Open table formats are critical to transactional data lakes and offer features such as partitioning, schema evolution, time-travel capabilities, and ACID transactions, addressing traditional problems in data lakes.
Apache XTable facilitates seamless conversions between OTFs eliminating many of the challenges associated with table format conversions.
This post explores how Apache XTable combined with the AWS Glue Data Catalog enables background conversions between OTFs with minimal or no changes to existing pipelines in a scalable and cost-effective way provided by AWS.
XTable works by translating table metadata using the existing APIs of OTFs, enabling interoperability through commonalities among Hudi, Iceberg, and Delta Lake.
XTable provides two metadata translation methods - Full Sync, which translates all commits, and Incremental Sync, which only translates new, unsynced commits for greater efficiency with large tables.
Detection for tables to be scanned for conversion is based on a Lambda function that scans the Data Catalog for tables that are candidates for conversion.
XTable is focused on achieving feature parody with OTFs' built-in features, including adding capabilities such as support for Merge-on-Read tables, and syncing table formats across multiple catalogs like the AWS Glue, Hive and Unity catalog.
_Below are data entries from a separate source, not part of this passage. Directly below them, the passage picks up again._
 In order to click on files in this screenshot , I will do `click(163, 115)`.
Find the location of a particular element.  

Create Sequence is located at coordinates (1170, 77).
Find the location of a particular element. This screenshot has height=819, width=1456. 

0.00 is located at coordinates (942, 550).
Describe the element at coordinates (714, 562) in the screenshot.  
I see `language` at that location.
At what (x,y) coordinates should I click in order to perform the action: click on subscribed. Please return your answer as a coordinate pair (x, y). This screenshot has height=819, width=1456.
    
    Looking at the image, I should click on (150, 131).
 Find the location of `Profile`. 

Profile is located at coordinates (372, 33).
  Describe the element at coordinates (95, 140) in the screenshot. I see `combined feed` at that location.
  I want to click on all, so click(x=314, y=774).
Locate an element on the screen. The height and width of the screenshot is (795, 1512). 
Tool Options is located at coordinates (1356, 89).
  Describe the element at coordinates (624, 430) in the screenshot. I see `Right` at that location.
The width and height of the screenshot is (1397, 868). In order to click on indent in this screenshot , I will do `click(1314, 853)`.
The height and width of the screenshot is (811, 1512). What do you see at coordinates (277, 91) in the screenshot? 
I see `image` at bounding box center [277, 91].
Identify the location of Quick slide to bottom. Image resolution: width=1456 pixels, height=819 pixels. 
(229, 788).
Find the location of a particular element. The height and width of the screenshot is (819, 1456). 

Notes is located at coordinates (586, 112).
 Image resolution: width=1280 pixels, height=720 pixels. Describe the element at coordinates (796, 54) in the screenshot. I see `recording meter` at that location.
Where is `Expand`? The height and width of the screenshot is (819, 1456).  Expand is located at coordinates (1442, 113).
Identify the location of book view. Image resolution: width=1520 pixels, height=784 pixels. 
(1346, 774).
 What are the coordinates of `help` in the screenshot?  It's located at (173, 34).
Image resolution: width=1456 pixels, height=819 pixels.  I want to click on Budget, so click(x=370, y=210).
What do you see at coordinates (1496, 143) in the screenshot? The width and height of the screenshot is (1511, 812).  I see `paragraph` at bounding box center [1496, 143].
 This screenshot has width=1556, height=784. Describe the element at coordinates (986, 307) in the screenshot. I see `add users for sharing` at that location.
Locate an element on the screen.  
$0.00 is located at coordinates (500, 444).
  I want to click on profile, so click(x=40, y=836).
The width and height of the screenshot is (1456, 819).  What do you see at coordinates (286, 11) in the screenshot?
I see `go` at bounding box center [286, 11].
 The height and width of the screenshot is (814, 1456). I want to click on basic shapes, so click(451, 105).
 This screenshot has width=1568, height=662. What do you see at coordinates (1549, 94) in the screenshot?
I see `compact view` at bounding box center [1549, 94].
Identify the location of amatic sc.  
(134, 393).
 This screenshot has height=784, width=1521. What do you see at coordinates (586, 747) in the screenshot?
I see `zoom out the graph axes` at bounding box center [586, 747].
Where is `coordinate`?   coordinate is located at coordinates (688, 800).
In practice, XTable can be used in a broad range of analytical workloads, including business intelligence and machine learning. Amazon S3 stores data lakes, where OTFs are stored, allowing you to take advantage of AWS-native services like EMR for processing data, Athena to analyse data, and SageMaker to build machine learning models.
In this post, the authors demonstrated how to build a background conversion job for OTFs, using XTable and the Data Catalog, which is independent from data pipelines and transformation jobs.
This Lambda based XTable deployment can be reused in other solutions to allow for near real-time conversion of OTFs, which can be invoked by Amazon S3 object events resulting from changes to OTF metadata.